> What the task asks: Your task is to give the entries back exactly, leaving nothing out.

Collected data entries
◇ ◇ ◇ ◇ ◇
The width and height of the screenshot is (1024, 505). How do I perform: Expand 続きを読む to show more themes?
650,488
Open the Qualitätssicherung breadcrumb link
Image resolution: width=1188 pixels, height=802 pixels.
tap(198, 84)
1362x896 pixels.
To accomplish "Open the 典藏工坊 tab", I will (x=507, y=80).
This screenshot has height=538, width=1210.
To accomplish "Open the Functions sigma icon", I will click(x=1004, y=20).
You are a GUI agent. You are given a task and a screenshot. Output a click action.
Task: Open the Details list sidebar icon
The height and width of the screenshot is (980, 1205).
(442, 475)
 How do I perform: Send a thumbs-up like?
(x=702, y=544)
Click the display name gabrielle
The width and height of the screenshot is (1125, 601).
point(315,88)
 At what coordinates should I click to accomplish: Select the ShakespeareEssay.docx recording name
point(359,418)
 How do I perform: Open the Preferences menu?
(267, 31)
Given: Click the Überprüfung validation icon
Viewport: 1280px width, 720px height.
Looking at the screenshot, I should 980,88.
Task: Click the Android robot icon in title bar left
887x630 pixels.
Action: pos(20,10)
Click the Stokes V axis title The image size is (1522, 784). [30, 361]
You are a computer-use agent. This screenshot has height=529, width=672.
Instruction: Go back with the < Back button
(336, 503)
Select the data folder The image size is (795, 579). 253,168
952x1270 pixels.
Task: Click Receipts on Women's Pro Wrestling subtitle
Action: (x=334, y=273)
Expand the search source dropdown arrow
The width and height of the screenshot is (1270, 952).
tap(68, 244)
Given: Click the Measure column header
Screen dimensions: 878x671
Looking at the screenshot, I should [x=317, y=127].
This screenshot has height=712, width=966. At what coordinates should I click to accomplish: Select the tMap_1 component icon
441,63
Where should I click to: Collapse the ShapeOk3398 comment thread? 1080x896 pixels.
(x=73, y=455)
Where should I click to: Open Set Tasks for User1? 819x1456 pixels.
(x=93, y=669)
◇ ◇ ◇ ◇ ◇
> Task result:
The width and height of the screenshot is (1024, 505). How do I perform: Expand 続きを読む to show more themes?
650,488
Open the Qualitätssicherung breadcrumb link
Image resolution: width=1188 pixels, height=802 pixels.
tap(198, 84)
1362x896 pixels.
To accomplish "Open the 典藏工坊 tab", I will (x=507, y=80).
This screenshot has height=538, width=1210.
To accomplish "Open the Functions sigma icon", I will click(x=1004, y=20).
You are a GUI agent. You are given a task and a screenshot. Output a click action.
Task: Open the Details list sidebar icon
The height and width of the screenshot is (980, 1205).
(442, 475)
 How do I perform: Send a thumbs-up like?
(x=702, y=544)
Click the display name gabrielle
The width and height of the screenshot is (1125, 601).
point(315,88)
 At what coordinates should I click to accomplish: Select the ShakespeareEssay.docx recording name
point(359,418)
 How do I perform: Open the Preferences menu?
(267, 31)
Given: Click the Überprüfung validation icon
Viewport: 1280px width, 720px height.
Looking at the screenshot, I should 980,88.
Task: Click the Android robot icon in title bar left
887x630 pixels.
Action: pos(20,10)
Click the Stokes V axis title The image size is (1522, 784). [30, 361]
You are a computer-use agent. This screenshot has height=529, width=672.
Instruction: Go back with the < Back button
(336, 503)
Select the data folder The image size is (795, 579). 253,168
952x1270 pixels.
Task: Click Receipts on Women's Pro Wrestling subtitle
Action: (x=334, y=273)
Expand the search source dropdown arrow
The width and height of the screenshot is (1270, 952).
tap(68, 244)
Given: Click the Measure column header
Screen dimensions: 878x671
Looking at the screenshot, I should [x=317, y=127].
This screenshot has height=712, width=966. At what coordinates should I click to accomplish: Select the tMap_1 component icon
441,63
Where should I click to: Collapse the ShapeOk3398 comment thread? 1080x896 pixels.
(x=73, y=455)
Where should I click to: Open Set Tasks for User1? 819x1456 pixels.
(x=93, y=669)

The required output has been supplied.